Annals of Diagnostic Pathology
Volume 14, Issue 3 , Pages 162-167, June 2010

Morphologic spectrum, immunohistochemical analysis, and clinical features of a series of granular cell tumors of soft tissues: a study from a tertiary referral cancer center

Department of Pathology, Tata Memorial Hospital, Parel, Mumbai 400012, India

Abstract 

A granular cell tumor (GCT) is relatively uncommon and objectively diagnosed with neural markers on immunohistochemistry (IHC). Recent studies have described additional markers for a GCT. Herein, we present morphologic spectrum of 12 GCTs of soft tissues and skin, including 10 benign and 2 malignant subtypes with an optimal diagnostic IHC panel.
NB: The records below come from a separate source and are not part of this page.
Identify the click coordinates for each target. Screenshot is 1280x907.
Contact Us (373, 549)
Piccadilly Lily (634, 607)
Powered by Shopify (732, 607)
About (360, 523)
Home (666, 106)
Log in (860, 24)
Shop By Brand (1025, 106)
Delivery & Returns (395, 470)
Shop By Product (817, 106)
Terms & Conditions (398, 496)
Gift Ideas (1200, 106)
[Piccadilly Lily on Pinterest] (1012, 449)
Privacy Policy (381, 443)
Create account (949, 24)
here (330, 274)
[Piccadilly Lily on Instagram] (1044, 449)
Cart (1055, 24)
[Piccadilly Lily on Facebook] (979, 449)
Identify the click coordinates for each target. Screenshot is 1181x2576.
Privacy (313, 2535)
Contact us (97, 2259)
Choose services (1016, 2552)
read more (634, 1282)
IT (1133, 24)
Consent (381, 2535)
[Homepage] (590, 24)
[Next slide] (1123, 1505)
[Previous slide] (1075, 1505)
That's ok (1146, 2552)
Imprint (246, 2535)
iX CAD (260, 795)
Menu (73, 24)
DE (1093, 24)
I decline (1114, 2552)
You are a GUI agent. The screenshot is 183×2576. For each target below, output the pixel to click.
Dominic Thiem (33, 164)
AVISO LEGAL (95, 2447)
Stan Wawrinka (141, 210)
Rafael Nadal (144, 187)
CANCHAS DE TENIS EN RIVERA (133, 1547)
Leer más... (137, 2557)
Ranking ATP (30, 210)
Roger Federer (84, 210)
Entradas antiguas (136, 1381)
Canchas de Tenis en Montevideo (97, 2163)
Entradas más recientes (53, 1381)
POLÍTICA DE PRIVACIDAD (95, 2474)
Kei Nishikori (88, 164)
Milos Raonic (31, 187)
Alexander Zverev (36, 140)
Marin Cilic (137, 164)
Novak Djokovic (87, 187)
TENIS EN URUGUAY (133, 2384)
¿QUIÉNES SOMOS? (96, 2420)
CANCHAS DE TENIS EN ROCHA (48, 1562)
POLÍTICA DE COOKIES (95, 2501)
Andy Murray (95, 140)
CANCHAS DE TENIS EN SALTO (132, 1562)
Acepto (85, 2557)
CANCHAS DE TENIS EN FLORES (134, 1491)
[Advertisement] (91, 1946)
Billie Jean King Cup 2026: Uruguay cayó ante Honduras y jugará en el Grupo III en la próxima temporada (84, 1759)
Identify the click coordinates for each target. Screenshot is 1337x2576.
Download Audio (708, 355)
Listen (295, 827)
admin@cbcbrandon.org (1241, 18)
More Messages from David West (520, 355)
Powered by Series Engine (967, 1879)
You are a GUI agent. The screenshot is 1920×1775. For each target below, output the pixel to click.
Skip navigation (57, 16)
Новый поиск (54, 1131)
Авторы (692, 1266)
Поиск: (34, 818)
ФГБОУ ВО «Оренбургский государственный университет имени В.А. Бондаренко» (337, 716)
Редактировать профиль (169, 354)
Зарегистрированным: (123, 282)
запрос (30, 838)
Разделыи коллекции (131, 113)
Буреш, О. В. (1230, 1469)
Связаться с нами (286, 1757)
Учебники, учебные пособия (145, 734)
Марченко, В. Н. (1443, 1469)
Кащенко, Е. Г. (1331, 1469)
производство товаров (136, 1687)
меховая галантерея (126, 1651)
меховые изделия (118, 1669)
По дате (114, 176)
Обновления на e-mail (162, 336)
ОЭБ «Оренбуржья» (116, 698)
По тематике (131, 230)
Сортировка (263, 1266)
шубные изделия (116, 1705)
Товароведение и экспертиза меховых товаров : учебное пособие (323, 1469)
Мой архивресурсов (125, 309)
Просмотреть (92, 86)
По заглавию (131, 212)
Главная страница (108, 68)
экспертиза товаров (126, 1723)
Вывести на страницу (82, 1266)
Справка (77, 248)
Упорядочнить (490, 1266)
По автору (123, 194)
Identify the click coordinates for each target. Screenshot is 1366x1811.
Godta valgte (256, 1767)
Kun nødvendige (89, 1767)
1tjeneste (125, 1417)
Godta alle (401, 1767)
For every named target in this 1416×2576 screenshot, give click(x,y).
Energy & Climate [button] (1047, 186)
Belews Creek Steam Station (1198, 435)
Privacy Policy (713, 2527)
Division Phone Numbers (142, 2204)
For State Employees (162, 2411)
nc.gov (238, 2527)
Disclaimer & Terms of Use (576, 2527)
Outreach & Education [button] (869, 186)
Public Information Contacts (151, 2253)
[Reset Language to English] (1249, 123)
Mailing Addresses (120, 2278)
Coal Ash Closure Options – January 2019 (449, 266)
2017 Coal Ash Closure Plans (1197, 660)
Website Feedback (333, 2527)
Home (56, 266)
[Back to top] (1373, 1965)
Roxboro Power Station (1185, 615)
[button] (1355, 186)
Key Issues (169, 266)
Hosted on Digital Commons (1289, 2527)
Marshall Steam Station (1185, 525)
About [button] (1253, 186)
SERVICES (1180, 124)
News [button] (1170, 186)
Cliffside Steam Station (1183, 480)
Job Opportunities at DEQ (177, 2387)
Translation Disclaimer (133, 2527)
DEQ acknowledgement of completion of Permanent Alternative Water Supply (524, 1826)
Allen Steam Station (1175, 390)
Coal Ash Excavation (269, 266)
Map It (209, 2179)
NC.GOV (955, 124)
Eleven cases occurred in women and 1 in a man, with a mean age of 45.5 years. Six cases occurred in soft tissues and skin of extremities, 4 in the breast soft tissues, and 1 case each in the back and preauricular region, respectively. Cytologic smears in 2 cases displayed polygonal cells with abundant, eosinophilic, granular cytoplasm. On histopathology, all cases invariably revealed a nonencapsulated infiltrating tumor comprising groups and nests of granular cells with vesicular nuclei. In 5 cases, granular cells were noted in close proximity to the nerves. Two malignant GCTs revealed necrosis, mitoses, and nuclear atypia. Immunohistochemistry in 10 cases (83.3%) showed diffuse S-100 positivity in all 7 benign and 2 malignant cases: cytoplasmic CD68 positivity (all 10 cases) and membranous vimentin staining (all 4 cases). Inhibin showed cytoplasmic positivity in 3 of 6 cases. A single malignant GCT showed focal desmin reactivity. All were surgically managed. A GCT is a discrete tumor entity and can be identified from other granular lesions by its proximity to nerves and objective identification with diffuse S-100 positivity, CD68 positivity, and membranous vimentin positivity that form an optimal IHC panel in limited resource settings, irrespective of benign or malignant types.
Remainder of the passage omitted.